Al girar sobre una curva, una ráfaga de viento se coló por la puerta corrediza del tren y el rucio salió despedido por la puerta abierta. Desesperado, aleteando en el aire, logró aferrarse con una mano en el borde del vagón; los gritos, más bien los aullidos del rucio, dejaron congelados a todos los pasajeros del carro.
Sólo el hombre de la pierna de madera se movió con una asombrosa velocidad, con una mano se apoyó en la puerta y con la otra tomó el pecho del rucio que lloraba y gemía sin control. En un instante que nos pareció eterno levantó por el aire al rucio y lo dejó dentro del carro.

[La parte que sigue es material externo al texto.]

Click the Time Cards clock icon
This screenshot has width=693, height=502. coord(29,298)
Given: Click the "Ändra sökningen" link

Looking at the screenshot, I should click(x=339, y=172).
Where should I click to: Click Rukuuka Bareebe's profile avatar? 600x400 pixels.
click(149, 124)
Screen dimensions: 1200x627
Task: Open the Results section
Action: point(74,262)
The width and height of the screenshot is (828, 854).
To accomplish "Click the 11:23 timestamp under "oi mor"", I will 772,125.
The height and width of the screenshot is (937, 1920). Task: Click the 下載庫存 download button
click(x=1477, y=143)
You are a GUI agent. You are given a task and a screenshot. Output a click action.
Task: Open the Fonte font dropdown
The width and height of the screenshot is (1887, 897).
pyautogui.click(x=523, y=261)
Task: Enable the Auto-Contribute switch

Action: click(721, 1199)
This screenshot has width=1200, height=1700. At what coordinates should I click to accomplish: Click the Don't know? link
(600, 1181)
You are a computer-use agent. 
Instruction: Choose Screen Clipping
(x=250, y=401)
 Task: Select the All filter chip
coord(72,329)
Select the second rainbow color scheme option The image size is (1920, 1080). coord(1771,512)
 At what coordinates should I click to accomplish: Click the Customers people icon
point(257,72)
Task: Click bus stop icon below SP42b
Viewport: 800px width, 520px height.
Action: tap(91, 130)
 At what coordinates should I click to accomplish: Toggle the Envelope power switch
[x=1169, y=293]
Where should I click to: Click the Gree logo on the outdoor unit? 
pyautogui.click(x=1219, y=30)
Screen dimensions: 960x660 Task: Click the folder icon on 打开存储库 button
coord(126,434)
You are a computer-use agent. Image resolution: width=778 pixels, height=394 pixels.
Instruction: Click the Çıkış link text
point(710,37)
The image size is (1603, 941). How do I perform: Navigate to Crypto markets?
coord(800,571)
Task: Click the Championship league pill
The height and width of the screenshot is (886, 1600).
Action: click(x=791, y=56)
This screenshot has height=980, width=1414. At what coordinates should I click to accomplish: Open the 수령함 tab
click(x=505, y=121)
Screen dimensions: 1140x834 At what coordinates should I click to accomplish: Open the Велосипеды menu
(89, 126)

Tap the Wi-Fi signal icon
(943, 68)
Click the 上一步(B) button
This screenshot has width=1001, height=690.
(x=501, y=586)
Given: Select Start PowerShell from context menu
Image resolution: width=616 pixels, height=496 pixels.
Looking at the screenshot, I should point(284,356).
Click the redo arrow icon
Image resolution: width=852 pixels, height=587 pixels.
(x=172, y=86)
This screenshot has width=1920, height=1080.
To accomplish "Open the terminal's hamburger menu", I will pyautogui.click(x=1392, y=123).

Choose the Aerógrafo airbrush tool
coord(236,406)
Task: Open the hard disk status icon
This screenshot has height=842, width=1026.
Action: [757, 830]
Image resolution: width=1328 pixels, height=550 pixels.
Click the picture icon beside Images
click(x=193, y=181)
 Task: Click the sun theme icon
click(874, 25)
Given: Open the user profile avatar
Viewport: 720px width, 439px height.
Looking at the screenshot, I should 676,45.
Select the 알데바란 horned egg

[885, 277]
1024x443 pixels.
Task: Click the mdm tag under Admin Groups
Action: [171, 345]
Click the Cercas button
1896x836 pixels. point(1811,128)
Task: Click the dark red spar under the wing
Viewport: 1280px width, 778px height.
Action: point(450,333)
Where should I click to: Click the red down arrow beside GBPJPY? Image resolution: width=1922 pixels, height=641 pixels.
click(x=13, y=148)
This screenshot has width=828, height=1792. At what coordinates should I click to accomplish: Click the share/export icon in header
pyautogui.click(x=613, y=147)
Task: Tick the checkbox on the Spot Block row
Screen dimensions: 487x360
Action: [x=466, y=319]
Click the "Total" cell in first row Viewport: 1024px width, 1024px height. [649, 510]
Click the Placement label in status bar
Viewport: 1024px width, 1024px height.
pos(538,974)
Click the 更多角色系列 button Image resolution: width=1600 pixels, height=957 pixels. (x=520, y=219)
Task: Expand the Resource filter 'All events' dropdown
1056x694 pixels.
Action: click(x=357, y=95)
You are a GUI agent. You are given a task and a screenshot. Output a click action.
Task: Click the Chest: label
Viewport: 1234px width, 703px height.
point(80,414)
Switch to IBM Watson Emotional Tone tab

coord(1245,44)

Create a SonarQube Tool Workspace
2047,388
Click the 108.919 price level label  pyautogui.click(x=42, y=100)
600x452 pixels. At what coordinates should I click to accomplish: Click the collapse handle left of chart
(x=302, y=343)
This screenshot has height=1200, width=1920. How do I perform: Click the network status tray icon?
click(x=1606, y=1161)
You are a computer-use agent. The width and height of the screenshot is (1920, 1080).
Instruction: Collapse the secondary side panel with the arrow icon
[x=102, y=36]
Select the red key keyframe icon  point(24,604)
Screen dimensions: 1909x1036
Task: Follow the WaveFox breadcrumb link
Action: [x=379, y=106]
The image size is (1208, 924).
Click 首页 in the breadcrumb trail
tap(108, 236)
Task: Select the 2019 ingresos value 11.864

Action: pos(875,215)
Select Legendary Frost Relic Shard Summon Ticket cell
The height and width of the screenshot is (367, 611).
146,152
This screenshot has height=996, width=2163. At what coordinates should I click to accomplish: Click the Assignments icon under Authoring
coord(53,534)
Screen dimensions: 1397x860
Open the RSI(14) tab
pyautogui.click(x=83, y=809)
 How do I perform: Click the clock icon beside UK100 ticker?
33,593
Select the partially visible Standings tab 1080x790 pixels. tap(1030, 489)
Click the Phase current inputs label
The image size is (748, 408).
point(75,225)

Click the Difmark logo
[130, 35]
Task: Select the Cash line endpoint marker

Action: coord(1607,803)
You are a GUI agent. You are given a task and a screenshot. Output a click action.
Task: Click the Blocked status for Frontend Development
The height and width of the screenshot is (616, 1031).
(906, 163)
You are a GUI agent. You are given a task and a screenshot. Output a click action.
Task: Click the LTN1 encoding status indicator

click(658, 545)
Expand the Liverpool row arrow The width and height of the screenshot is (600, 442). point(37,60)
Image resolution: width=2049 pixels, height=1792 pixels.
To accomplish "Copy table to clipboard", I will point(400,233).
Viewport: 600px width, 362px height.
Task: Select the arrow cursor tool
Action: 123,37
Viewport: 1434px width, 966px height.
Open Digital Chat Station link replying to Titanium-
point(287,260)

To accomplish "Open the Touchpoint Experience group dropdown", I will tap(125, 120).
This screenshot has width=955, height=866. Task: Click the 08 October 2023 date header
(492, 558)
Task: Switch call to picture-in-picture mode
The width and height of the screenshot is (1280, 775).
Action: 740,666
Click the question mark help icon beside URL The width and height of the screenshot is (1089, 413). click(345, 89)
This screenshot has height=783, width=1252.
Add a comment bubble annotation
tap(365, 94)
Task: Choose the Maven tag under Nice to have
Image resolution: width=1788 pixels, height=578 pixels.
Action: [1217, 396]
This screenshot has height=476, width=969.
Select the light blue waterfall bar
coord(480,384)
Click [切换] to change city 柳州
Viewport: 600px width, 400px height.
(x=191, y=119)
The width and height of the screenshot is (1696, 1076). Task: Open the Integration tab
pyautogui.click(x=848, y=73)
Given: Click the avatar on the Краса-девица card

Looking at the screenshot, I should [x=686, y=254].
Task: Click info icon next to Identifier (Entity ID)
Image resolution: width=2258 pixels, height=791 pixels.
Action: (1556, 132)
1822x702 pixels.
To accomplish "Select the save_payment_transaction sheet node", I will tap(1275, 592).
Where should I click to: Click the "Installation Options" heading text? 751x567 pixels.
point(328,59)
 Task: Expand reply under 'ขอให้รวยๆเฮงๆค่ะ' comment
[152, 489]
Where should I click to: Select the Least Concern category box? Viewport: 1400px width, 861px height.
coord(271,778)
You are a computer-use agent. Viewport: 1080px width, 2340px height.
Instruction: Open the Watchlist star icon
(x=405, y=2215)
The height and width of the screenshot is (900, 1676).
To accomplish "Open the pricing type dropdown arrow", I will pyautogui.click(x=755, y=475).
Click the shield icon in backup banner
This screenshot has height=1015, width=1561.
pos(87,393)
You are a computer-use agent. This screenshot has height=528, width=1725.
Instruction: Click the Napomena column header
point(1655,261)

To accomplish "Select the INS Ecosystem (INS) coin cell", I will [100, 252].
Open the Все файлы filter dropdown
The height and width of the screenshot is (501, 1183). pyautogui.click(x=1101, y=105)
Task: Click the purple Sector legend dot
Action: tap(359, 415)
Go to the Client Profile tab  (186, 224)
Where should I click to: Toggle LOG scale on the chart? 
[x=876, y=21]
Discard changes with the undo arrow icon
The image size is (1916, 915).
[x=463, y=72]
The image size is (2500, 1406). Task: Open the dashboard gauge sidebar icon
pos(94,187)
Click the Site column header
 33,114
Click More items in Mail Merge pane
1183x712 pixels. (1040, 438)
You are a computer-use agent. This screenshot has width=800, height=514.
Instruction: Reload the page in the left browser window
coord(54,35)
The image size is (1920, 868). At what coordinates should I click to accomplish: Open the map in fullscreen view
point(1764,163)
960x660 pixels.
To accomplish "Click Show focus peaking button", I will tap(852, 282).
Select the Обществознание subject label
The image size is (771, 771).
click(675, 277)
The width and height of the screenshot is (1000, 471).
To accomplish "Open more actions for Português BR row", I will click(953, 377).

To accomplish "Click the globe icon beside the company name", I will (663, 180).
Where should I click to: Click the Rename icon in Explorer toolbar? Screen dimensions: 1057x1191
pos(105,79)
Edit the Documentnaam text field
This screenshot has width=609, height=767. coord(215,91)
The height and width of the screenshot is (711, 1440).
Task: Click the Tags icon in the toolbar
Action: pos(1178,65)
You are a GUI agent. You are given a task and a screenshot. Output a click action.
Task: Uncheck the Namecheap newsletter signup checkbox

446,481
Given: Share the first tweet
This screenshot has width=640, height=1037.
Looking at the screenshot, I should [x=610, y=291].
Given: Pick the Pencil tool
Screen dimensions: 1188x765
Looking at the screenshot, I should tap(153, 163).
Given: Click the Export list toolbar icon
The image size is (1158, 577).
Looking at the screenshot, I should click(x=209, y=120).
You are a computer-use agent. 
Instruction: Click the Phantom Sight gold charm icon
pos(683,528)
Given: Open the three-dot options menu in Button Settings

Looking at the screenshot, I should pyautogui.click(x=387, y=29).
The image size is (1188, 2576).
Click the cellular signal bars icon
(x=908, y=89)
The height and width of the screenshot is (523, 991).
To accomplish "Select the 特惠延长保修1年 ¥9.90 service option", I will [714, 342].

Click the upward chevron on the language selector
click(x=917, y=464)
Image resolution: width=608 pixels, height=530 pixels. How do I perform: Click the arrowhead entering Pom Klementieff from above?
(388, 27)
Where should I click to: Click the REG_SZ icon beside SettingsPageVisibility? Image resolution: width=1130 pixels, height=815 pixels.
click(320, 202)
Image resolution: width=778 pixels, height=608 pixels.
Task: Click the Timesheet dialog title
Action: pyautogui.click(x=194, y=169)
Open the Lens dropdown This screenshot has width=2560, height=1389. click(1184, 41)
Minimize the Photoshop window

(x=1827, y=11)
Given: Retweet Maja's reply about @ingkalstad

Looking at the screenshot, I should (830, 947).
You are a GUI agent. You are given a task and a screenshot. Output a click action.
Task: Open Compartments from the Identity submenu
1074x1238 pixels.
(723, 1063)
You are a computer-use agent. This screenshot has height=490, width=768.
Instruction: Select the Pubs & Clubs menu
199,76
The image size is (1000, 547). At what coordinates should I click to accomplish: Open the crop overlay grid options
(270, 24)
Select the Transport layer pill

El rucio cayó arrodillado llorando; el hombre de la pierna de madera les dijo a los demás:
- ¡Se acabó el juego!
Los hombres volvieron a sus puestos y se sentaron en silencio; nadie se atrevió a decir una palabra mientras duró el viaje. Se bajaron y se fueron presurosos a sus trabajos. El último en bajar fue el hombre de la pierna de madera, que antes de irse nos dijo:
- Es hora que regresen a casa.
Descendió del carro desplazándose trabajosamente sobre su pierna sin vida.
En el interior del vagón, el rucio lloraba arrodillado.